Simply asking what’s important can help you see when some things clearly aren’t.1 This status becomes still clearer when you look more closely at things like quantity, duration, context, and interest or agency.
For all that, though, what do you do if “what’s important” is still too much?
You’re already avoiding what’s neither important nor urgent. And you’re making headway on saying “no” to what’s merely urgent but not important.
But what do you do if you’re still in a place where there’s too much that you find important to do it all justice?
When what’s important feels like too much …
It’s a good time to pray. As the psalmist says, “by my God I can leap over a wall.”2
But that should go without saying, and it should be a regular part of your spiritual life even when things don’t feel like they’re too much. The reality is that life can go from manageable to overwhelming both slowly and instantaneously. So, you need to navigate the whole prayerfully.
In addition, laborare est orare, “work is prayer.” And here I’ll focus on the kind of work you can prayerfully do when even the comparatively few truly important things get to be too much.
In this context, several particular strategies can help. The first one I discuss more below, and the remaining ones I’ll address in coming weeks.
- Watching for importance creep helps you distinguish grey areas at the border of the important and the unimportant.

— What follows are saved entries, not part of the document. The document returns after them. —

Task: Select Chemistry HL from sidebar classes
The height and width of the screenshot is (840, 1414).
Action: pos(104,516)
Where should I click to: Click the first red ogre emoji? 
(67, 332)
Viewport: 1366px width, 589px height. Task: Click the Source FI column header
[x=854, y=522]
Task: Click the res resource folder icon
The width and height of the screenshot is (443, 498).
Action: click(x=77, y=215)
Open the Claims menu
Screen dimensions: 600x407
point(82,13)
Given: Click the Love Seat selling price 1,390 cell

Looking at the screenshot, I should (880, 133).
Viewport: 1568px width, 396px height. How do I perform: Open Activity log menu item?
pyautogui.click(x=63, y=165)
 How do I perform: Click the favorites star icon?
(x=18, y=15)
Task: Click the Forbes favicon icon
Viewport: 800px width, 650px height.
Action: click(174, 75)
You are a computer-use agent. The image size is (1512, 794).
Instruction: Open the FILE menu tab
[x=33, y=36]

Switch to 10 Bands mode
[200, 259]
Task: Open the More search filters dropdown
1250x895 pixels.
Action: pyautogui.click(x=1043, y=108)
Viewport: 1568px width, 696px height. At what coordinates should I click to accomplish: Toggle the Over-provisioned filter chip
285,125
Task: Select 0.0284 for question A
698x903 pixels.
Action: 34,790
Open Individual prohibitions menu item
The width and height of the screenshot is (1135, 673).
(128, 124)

- Recognizing degrees of importance and respecting your limits allows you to discern differences in layers of importance in different contexts. And
- Focusing on what’s important about what’s important helps you see when things that are actually important sometimes have things that aren’t nestled inside.
Watch for importance creep.
Asking better questions can give you a clearer picture of what’s actually important. But sometimes, the dividing line between “important” and “not important” can still appear blurry.
This blurriness can make us feel that some things are important, even when they actually aren’t. This dynamic is “importance creep.”
Importance creep comes from unexamined bleed over from “interest” into “importance.” It causes you to focus on areas of concern that stretch beyond what you actually have control over—your areas of influence.3
Unfortunately, the more effort you spend spinning your wheels in this margin, the less you’ll be able put into the things you can control.
The result is that your area of influence shrinks and the disparity between your areas of concern and your areas of influence grows. Or you might shrink your areas of concern to match the shrinking in your ability to affect them.
Either one is a downward spiral. So, you need to watch for when you might be considering something as important that almost has that status, but not quite.
Even when you prioritize what’s important and cut what isn’t, life can be overly full. Sometimes, that over-fullness comes about because interest can feel like importance.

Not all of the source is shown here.